On 17th February Burngreave New Deal announced that from 31st March there would be no funding for any of their projects, two years before the official end of New Deal.
With just six weeks notice, fourteen local projects were faced with making staff redundant and ending their activities. Half the projects had contracts for funding for the coming year; some expected funding to the end of New Deal in March 2011.
In several public meetings that followed, New Deal told residents that the £52million awarded to Burngreave was all but spent. With just £400,000 left to spend, the New Deal board decided that the remaining funds would be spent on trying to make their buildings, Vestry Hall, Sorby House and Forum House, sustainable.
Community projects pull together
Despite the shock and anger at the news, projects responded with a coordinated and determined campaign. The majority of the projects supported young people, who played a major part in the fight to save projects.
Coordinated by Burngreave Community Action Forum, residents attended the Full Council meeting on 4th March, armed with questions. Sheffield City Council are the ‘accountable body’ for the New Deal grant money. They also manage several New Deal funded projects. Residents put twelve questions to the Council including:
“We work with the hard to reach at 13-19. It’s a serious age, when a lot changes for them. If Streetworx goes, it’s the young people that suffer.

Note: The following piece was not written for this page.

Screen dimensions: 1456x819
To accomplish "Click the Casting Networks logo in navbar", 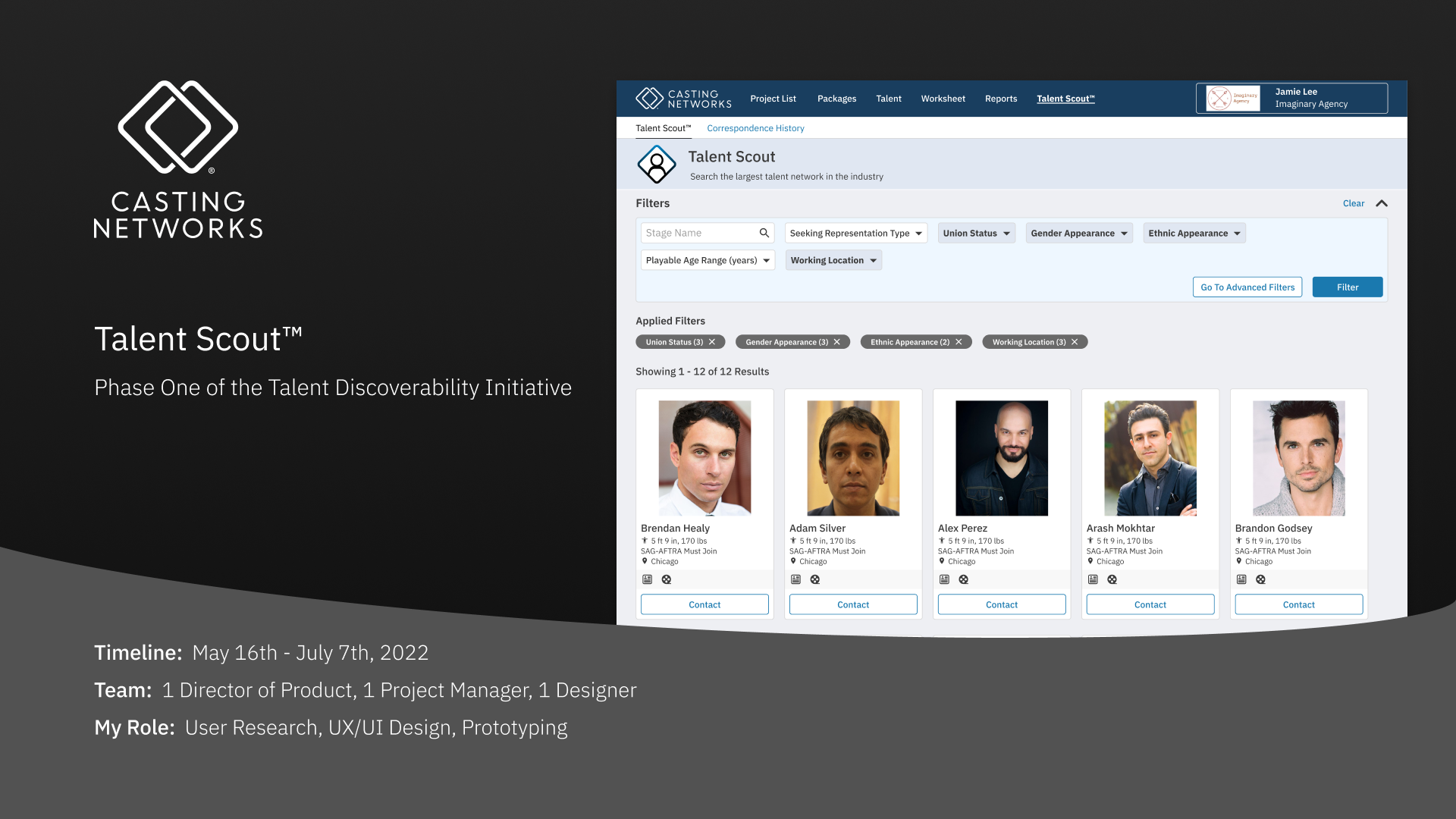I will tap(682, 99).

What will you put in its place?” Rayon Ramsey, from Streetworx
“Sheffield City Council is the accountable organisation, why did you let New Deal over spend?” Shanti Wilson from Streetworx
“What commitment will the Council give to ensure that valuable community activity in the education field is not lost. Surely it’s wrong to play politics when it impacts on children at school?” Mariam Anthony from Somali Education Breakthrough study support.
Councillor Andrew Sangar, Cabinet member for children’s services, recognised how valuable the work of projects was. Cllr Simon Clement-Jones, Cabinet member for Finance, said, “We will do all we can to make sure this fantastic work continues. It’s not your fault it has happened. Why should you be punished? We are the accountable body, and we are starting an investigation to find out what’s happened here.”
Funding for young people secured
In a follow up meeting, young people asked Councillors Colin Ross and Andrew Sangar to make good on their promises to support their projects. They made a commitment to fund Streetworx for a further year and Study Support, Extended Schools and Family Advocacy projects for a further six months.
Young people organised a further meeting with Sonia Sharp, Head of the Council’s Children and Young People’s Directorate, to make sure the deal could be delivered. Farhan Ahmed reports on page 4.
Other projects carry on
While the Council has stepped in to save vital young people’s services, other projects have been left to fend for themselves. SAGE Greenfingers and the Burngreave Messenger, have been working to secure funding over the last year and will carry on despite the cut in funding. The PCT have brought resources from other areas to save the Health Shop and Burngreave Opportunities will continue but its service will reduce.
Still at risk and major losses
Pitsmoor CAB manages three advice projects; some of this work will come to an end. Burngreave Community Action Forum was solely funded by New Deal and its staff team is at risk. Green City Action’s funding was due to end in May, but their work will finish sooner, with up to 10 job losses.
Apprenticeship for All has ended with 26 apprentices made redundant. And Active Burngreave will end its sports activity in the area, with 6 jobs lost.